__Excerpt to read__.
== Segment start ==

There are some teams for whom JSU transfer Jaron Pierre would have been a tremendous addition. Unfortunately, SMU is not one of them. Pierre is an uber high-volume shot maker whose arrival further complicates the already-strained Boopie Miller/B.J Edwards backcourt pairing by introducing a third ball-dominant guard into the fray. Per HoopExplorer, both Miller and Edwards were better when the other was off the court — not a great indicator for a starting backcourt! Boopie, in particular, was markedly hurt by Edwards’ presence (+5.1 ORAPM without Edwards; +2.8 with him). These are two downhill, wired-to-score guards who need impeccable spacing and shooting around them to be fully-optimized.
Conversely, Pierre was quite comfortable with his JSU backcourt mate, Quel’Ron House, who fit the mold of the traditional, table-setting point guard (House is now at SIU). To wit, when Pierre and House were on the floor together, Pierre posted a +4.1 offensive RAPM; without him, it dipped to +0.9, his eFG% dropped by nearly 9%, and his TO rate spiked by 5%. In short, House was a security blanket whose low-usage steadiness on the ball allowed Pierre to thrive as an ultra high-volume creator, primarily working in ISO/off the bounce. Do not be misled into thinking that Pierre’s 12.2 3PA/100 possessions qualifies him as a floor spacer. Of the 100+ players nationally with 200+ 3PA, Pierre had the 4th-lowest rate of assisted attempts, trailing only (barely) Barrington Hargress, Braden Smith, and Kam Jones. This is as “ON-BALL” as “ON-BALL” gets.

== Segment end ==

__Available data__.
== Segment start ==

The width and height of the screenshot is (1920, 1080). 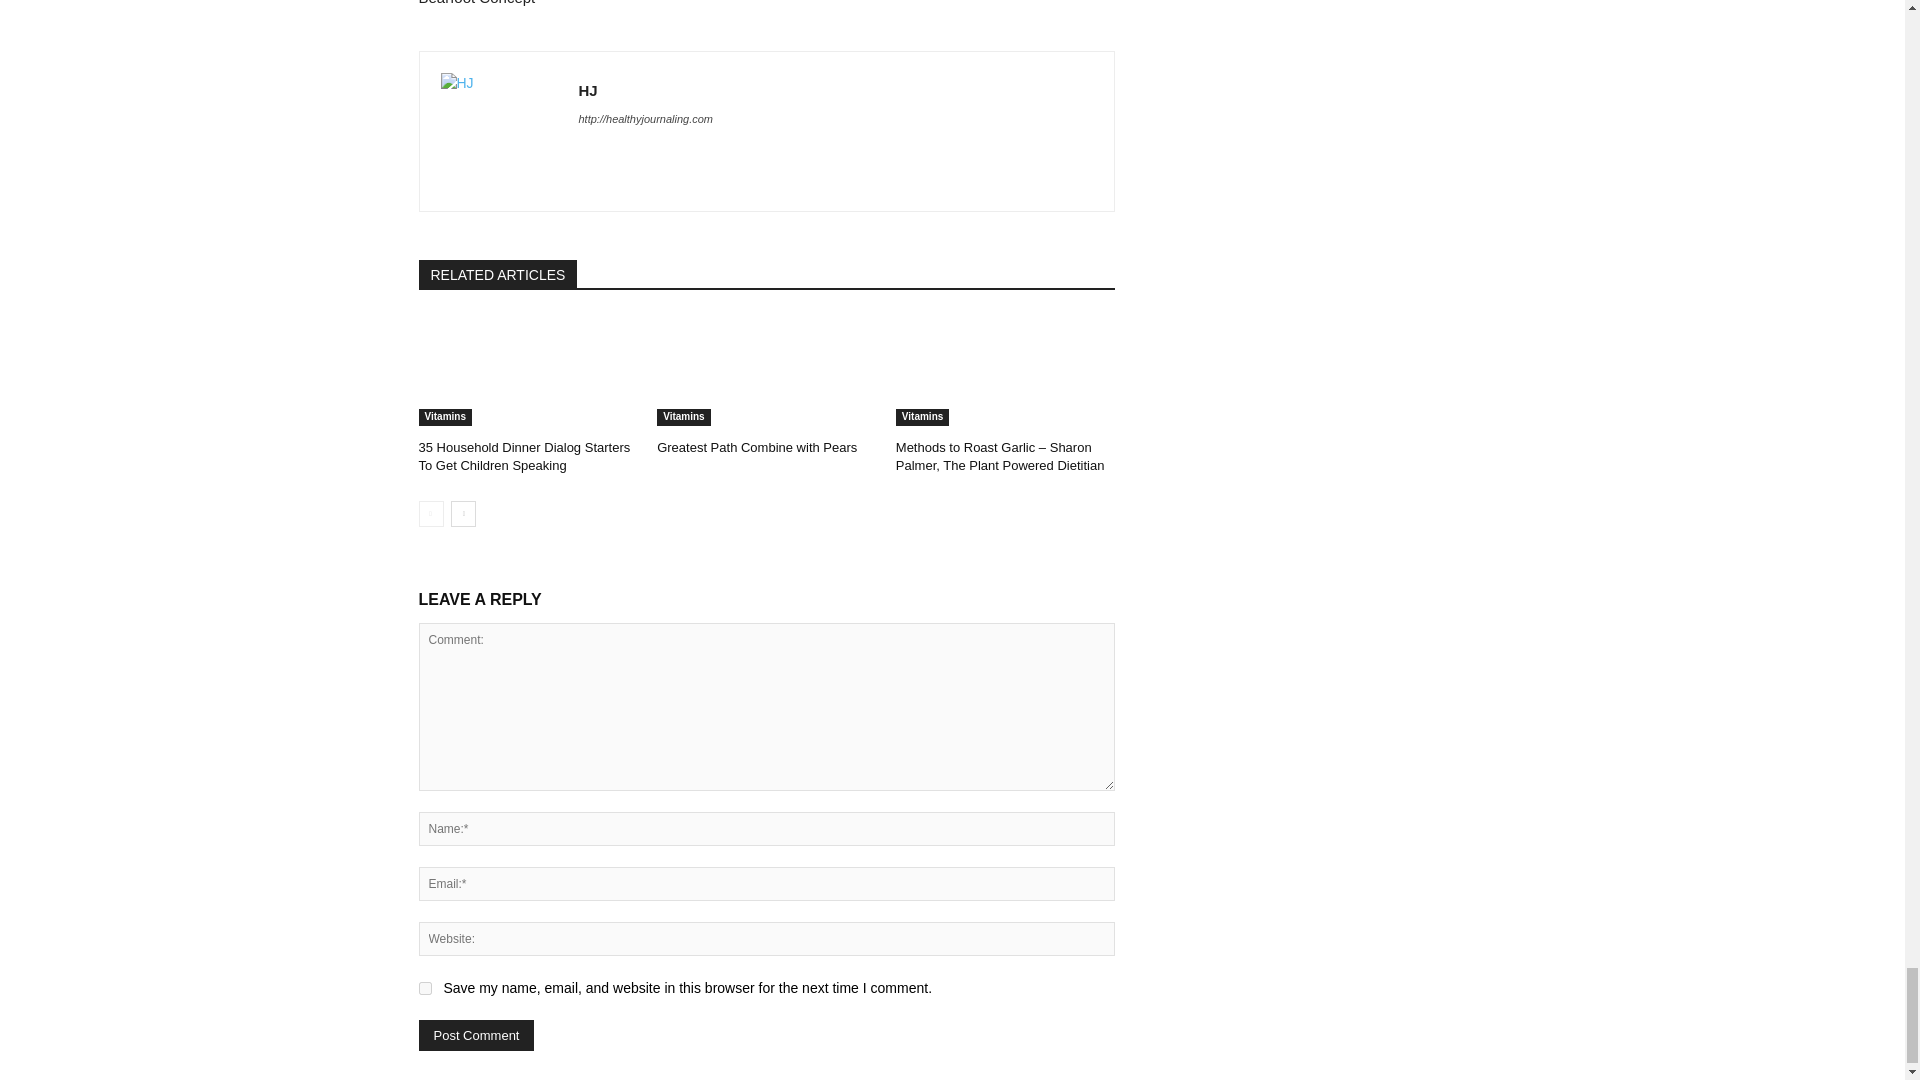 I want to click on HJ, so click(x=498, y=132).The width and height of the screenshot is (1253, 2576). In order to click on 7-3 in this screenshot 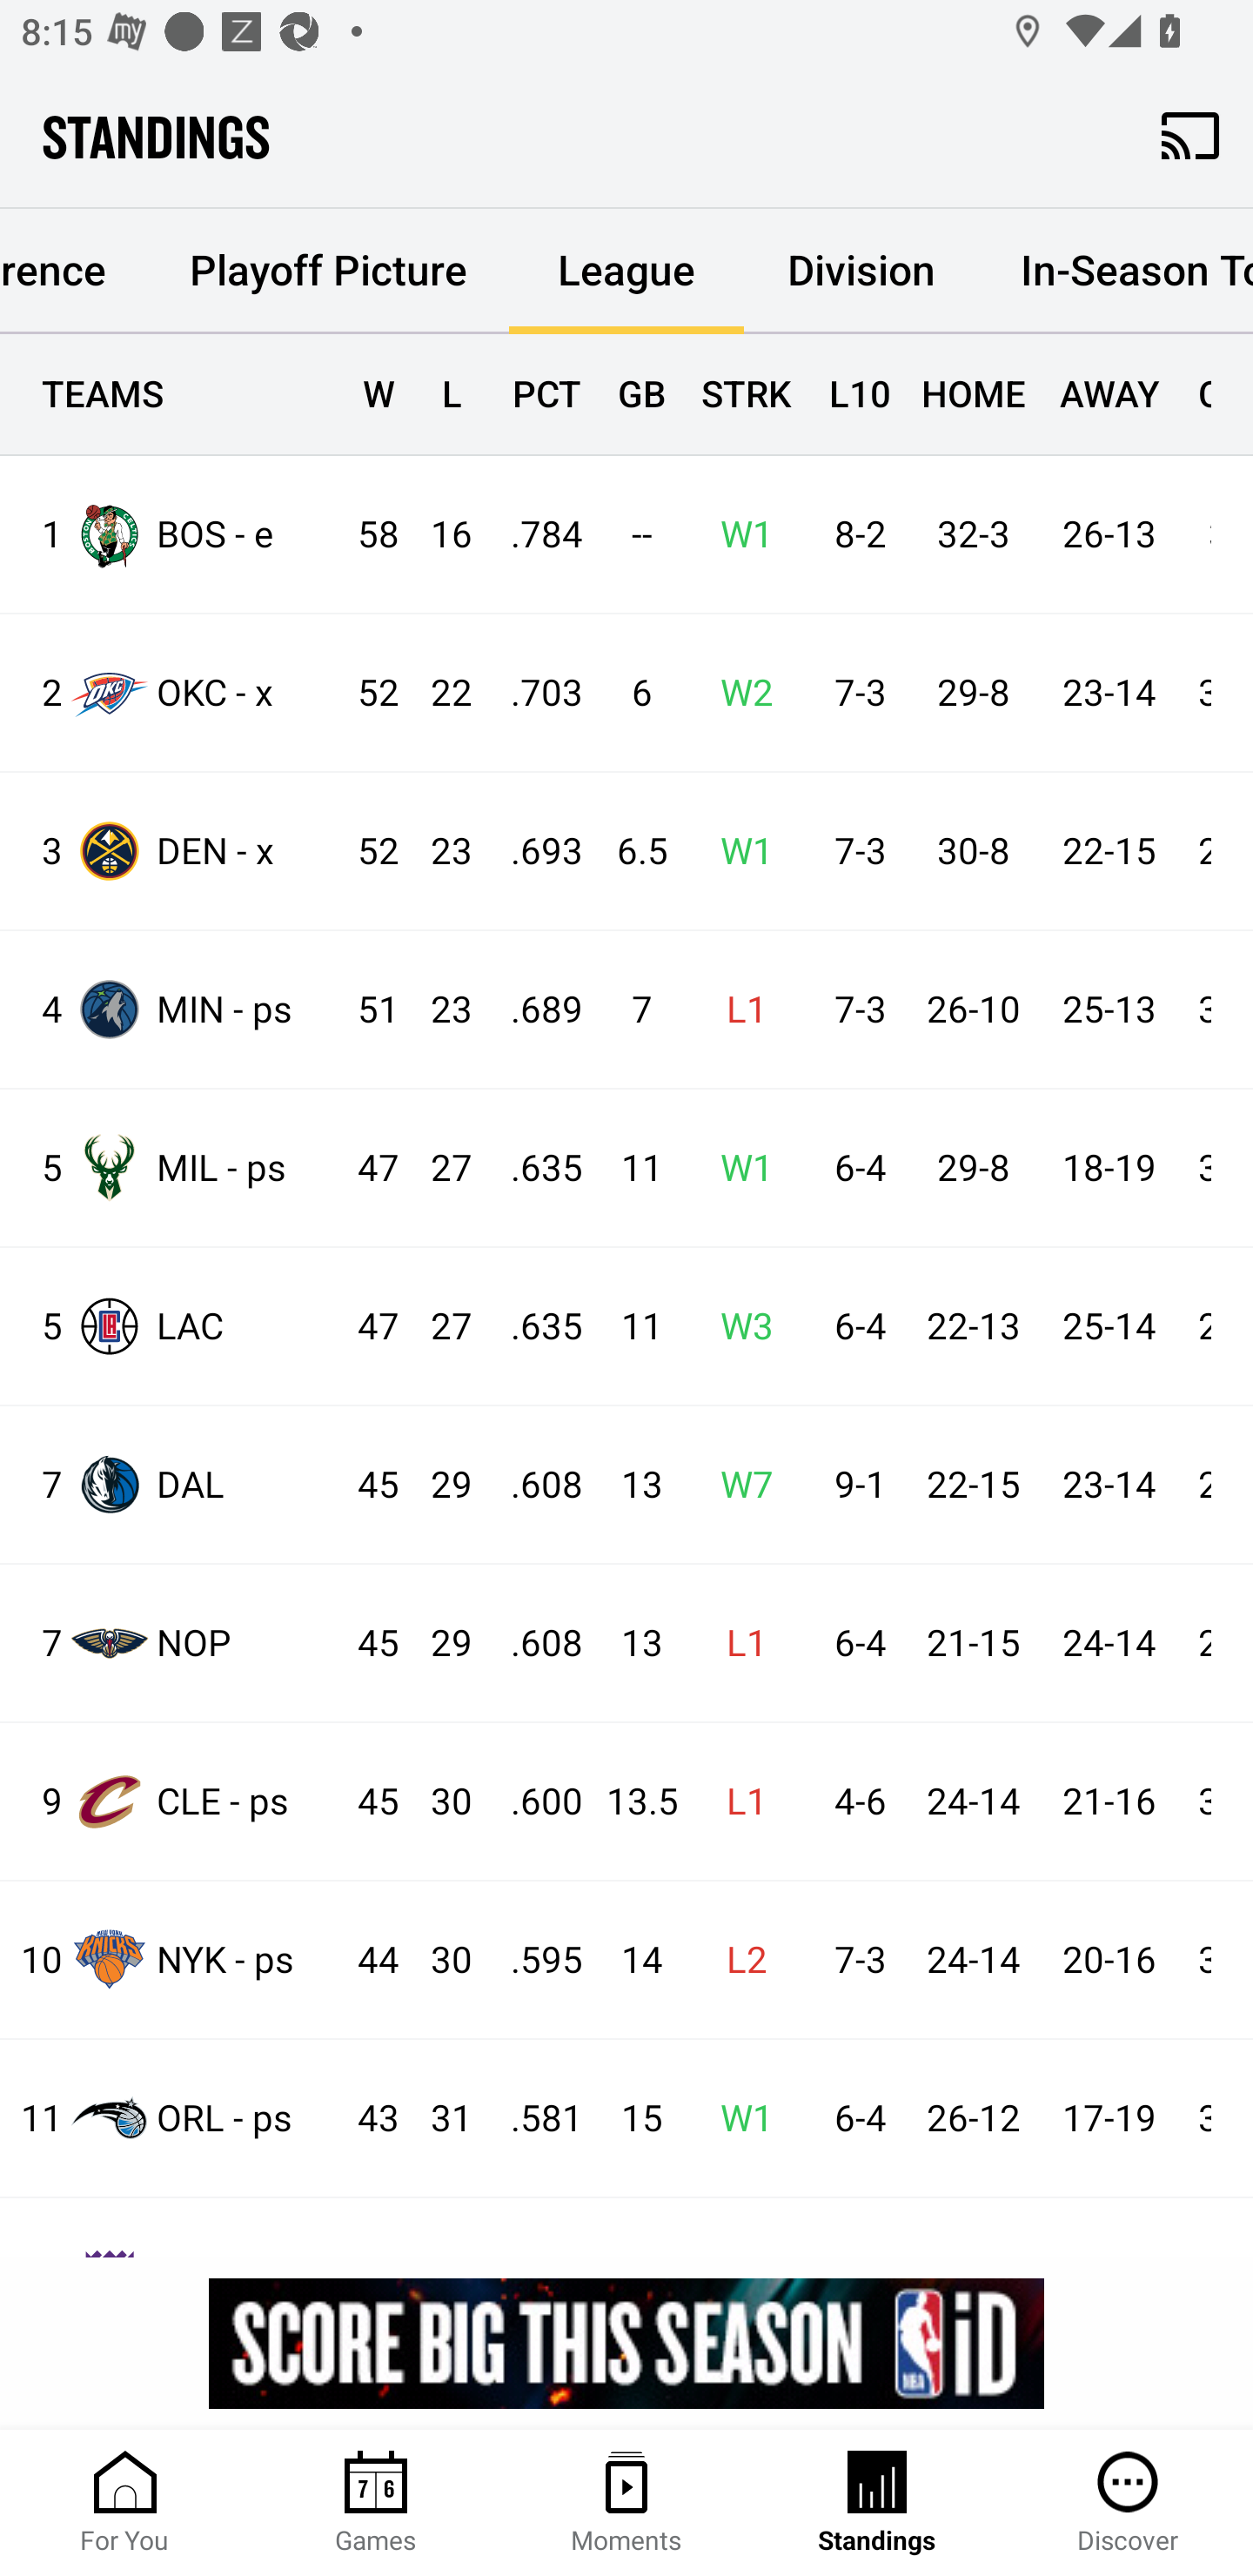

== Segment end ==

__Explore the material__.
• A. According to the Jaron Pierre excerpt, why is SMU not a team for which Pierre would be a tremendous addition? Answer in one to three sentences.
• B. Please condense the paragraph of the Jaron Pierre excerpt that begins "Conversely, Pierre was quite comfortable" into a bulleted list that keeps its main facts.

__Task-by-task solutions__.
• A. Pierre is a high-volume, ball-dominant shot maker, and at SMU he would become a third ball-dominant guard alongside Boopie Miller and B.J. Edwards. That pairing was already strained, with each player better when the other was off the court. Both are downhill, score-first guards who need strong spacing and shooting around them.

• B.
- At JSU, Pierre played well beside Quel'Ron House, a traditional, table-setting point guard who is now at SIU.
- With House on the floor, Pierre posted a +4.1 offensive RAPM. Without House, it fell to +0.9, his eFG% dropped by nearly 9%, and his TO rate rose by 5%.
- House's steady, low-usage ball handling let Pierre thrive as an ultra high-volume creator, mostly in ISO and off the bounce.
- Pierre's 12.2 3PA per 100 possessions does not make him a floor spacer.
- Among the 100+ players nationally with 200+ 3PA, he had the 4th-lowest rate of assisted attempts, behind only Barrington Hargress, Braden Smith, and Kam Jones.